Other tyers came on the scene a little later; these being Dan Bailey with his Mossback stonefly nymphs, Hank Roberts and an unknown tyer who actually came up with the same patterns almost simultaneously. In actuality, it was really Hank’s wife who came up with the pattern. Through the writings of George Grant I became familiar with some of the weaving techniques which set me on a course of discovery and creativity which has not stopped or been satisfied.
While I realize many of these patterns I have been working on are not necessarily new, I do believe that some of the little twists that are used may be. It must be stated here that the use of cork and the use of closed cell foam have been
attempted by many tyers, in fact, a tyer known as Paul Bunyan (real name-Norman Means) was creating, and someone may still be creating, a cork bodied fly called the Bunyan Bug. The Bunyan Bug has a body entirely made of cork, painted to
look like a large stonefly adult. The Wing material was placed in slits along the sides at right angles and was usually made of a sandy colored horse hair. This hair was cemented into the slits for more durability.
Other tyers have also experimented with the closed cell foams making bug bodies entirely of the foam. And, others have used the polypropylene yarns that are woven to create extended body flies. The twists that I am experimenting with, and in fact have developed patterns with, are using the weaving process over an underbody of either closed cell foam or cork. The material used to weave over the cork and foam is polypropylene yarn or fibers. These fibers are available in a variety of
colors suitable for making stonefly adults, grasshoppers and cicadas.
My first attempt at weaving were attempts to make stonefly nymphs, and so I used a lot of yarns and floss that held the water in. The nymphs were beautiful and actually caught some fish. I took, and still do take, a little abuse from some tyers and fishermen because they cannot understand why a person would take the time to tie a woven fly, when in their views a dubbed fly is easier to tie, and some feel superior in fish getting abilities. I can only answer that I love to tie them and
love the way they look and perform.
I can also say that it takes a lot of fishing and a lot of fish before they are rendered useless.

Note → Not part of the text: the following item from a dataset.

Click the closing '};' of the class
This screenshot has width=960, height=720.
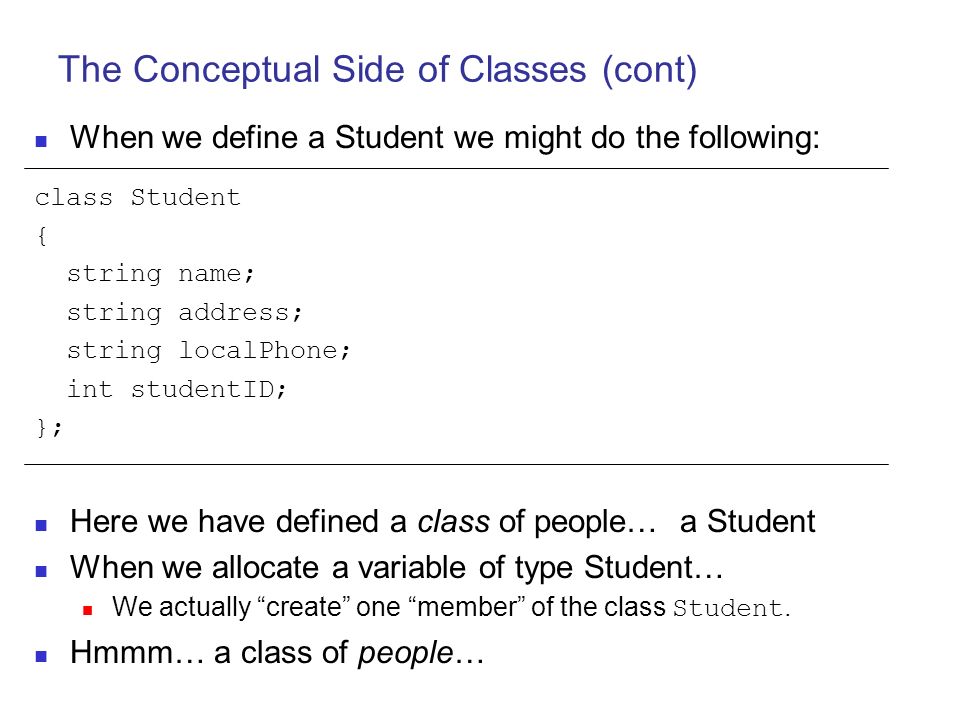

With the manufacturing of the small diameter hollow tubing, many tyers have used it in the ribbing of the large nymphs, and some tyers are creating liquid filled flies by shooting oils into the tubing in the same manner as the flies created by
Michael Tucker. I use the tubing on most of my stonefly nymphs now by weaving it on the abdomen portion
of the fly. It gives the nymphs the wet sheen common with most of the stonefly nymph’s exoskeletons.
By weaving the polypropylene over a cork body I have come up with a hopper, stonefly and cicada that have fished well for the last two seasons. With the use of elk and deer hair as a wing material, we get a little better insurance of good
floatability. I have also added a rubber leg material for a little more action during the drift. While these flies do not lend themselves to too much commercial exploitation, I am somewhat glad of the fact.
Sometimes by having something a little different each season we can fool some of those larger wily fish by showing them something that they haven’t seen over and over again. The experiments will continue as that is what brings pleasure to my
tying experience. Part of the intrigue of fly fishing for me is to take experimental patterns and give them a ride down the creek. When they actually catch a fish it is a satisfaction that is so overwhelming that it is hard not to gloat.